## Start DATA IN THIS EXERCISE

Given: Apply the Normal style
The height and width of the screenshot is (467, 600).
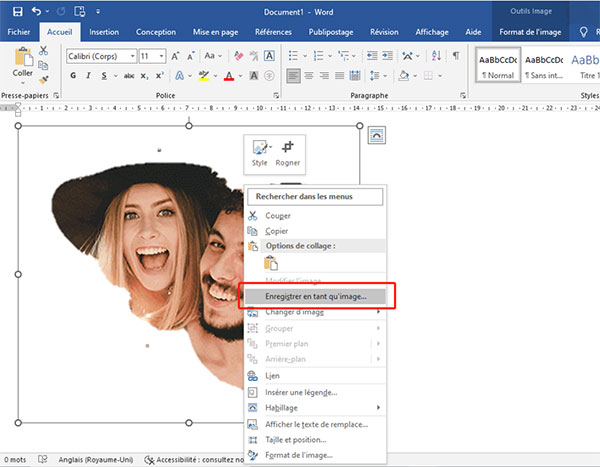Looking at the screenshot, I should click(x=496, y=62).
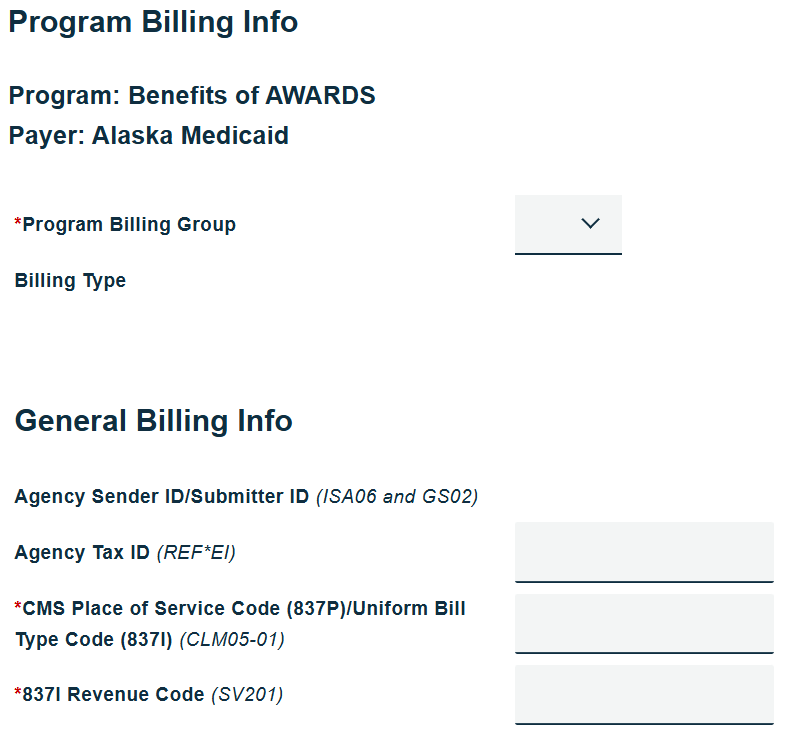Focus the Agency Tax ID input field

coord(644,551)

## End DATA IN THIS EXERCISE

Copy every record above word for word, without the pictures.

» **ANSWER TO THE TASK**
Given: Apply the Normal style
The height and width of the screenshot is (467, 600).
Looking at the screenshot, I should click(x=496, y=62).
Focus the Agency Tax ID input field

coord(644,551)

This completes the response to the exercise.